Del espionaje, glorificado y satanizado por Hollywood y la industria del best seller –según la nacionalidad del héroe o el villano de la película o del thriller, pues el cine y la industria editorial son eficaces herramientas  propagandísticas– tenemos la noción de que se trata de un azaroso trajín de disimulos, infiltraciones, sobornos y traiciones con el que alcanzaron deplorable nombradía  la Gestapo, la CIA, la KGB, el Mossad, el MI5 y la Stasi; organizaciones orientadas a operar en el extranjero, porque para fisgonear en el ámbito doméstico, algunos países cuentan con agencias como el MI6 inglés  o el  FBI  norteamericano.

Concebido para combatir el crimen sindicalizado, el FBI fue utilizado por J. Edgar Hoover para violar la privacidad de sus conciudadanos y sustanciar expedientes de quienes profesasen simpatías por causas progresistas, a fin de intimidarlos o exponerlos al escarnio público; a su muerte se supo que era pornógrafo y homosexual, condiciones abundantes en esas sórdidas estructuras apuntaladas en segundas intenciones, a menudo bases argumentales para desacreditar a sus presas. Así proceden los hurones del G2 cubano, que se mueven en nuestro patio como Pedro o perro por su casa o su perrera.

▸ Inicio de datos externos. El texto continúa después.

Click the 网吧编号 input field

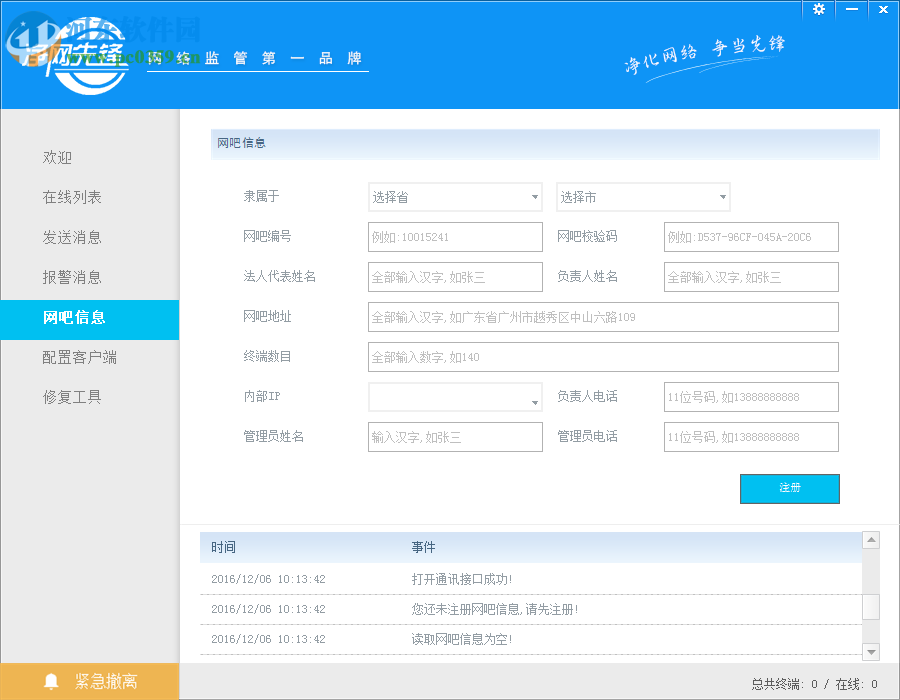(455, 237)
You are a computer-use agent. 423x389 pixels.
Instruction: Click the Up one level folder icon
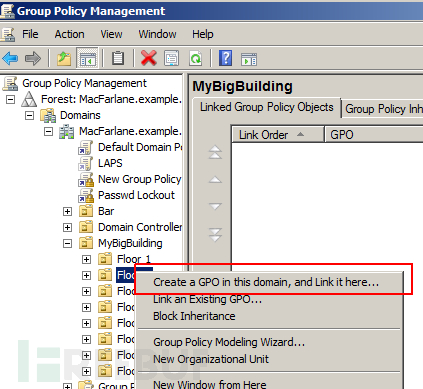coord(64,59)
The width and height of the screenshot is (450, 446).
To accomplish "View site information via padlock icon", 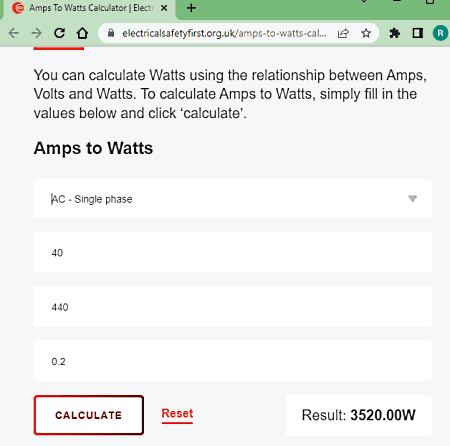I will click(x=111, y=33).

En Venezuela, la nueva-vieja policoco (policía contra la corrupción) tiene mucho de santo oficio y, a su inquisidor mayor, Nico, el (in)corruptible, se le teme tanto como a Lucifer. De La Sagrada de Gómez al Sebin de Maduro media un siglo en  cuyo prolongado decurso se han refinado los métodos de  investigación; sin embargo,  a pesar de los modernos  prodigios tecnológicos de escucha y seguimiento, la tortura continúa siendo la forma más expedita –y la preferida de los sádicos carceleros apostados en La Tumba y el Helicoide– de obtener información y admisiones de culpabilidad («hacer cantar el pájaro», dicen en su execrable germanía), por miedo, dolor o ambos; y, con la complicidad de jueces venales o prevaricadores, condenar a inocentes por disentir.

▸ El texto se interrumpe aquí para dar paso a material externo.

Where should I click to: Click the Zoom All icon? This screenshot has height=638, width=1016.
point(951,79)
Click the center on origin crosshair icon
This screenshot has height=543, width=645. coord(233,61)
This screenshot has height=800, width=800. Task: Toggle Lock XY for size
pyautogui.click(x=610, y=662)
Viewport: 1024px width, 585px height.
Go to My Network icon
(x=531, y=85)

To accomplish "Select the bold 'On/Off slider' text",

La panóptica mirada del chavismo no se limita a su inquietante omnipresencia mural; patriotas cooperantes, clones de los chivatos de los comités de defensa de la revolución castrista (CDR), expertos en el pinchado de teléfonos y la intervención y adulteración de cuentas electrónicas, encastrados en la Cantv y Conatel, soplan pálpitos y barruntos cuando el régimen requiere pruebas para justificar arrestos. Y no necesariamente de personeros de la contra, sino de compinches y colaboracionistas que, sorpresivamente, incurren en desviaciones y se convierten en apóstatas: acaba de suceder con la reciente «revolución en la revolución». Tal vez si hacemos peso, el mundo no se hunda, pero seguramente el madurato sí. Y entonces podríamos, además de perdonar al Dalai Lama y al chapucero Carmona, contar la historia con objetividad, poniendo los puntos sobre las íes y revelar cómo Hugo Chávez acumuló una enorme fortuna. Pero esto es harina de un próximo costal.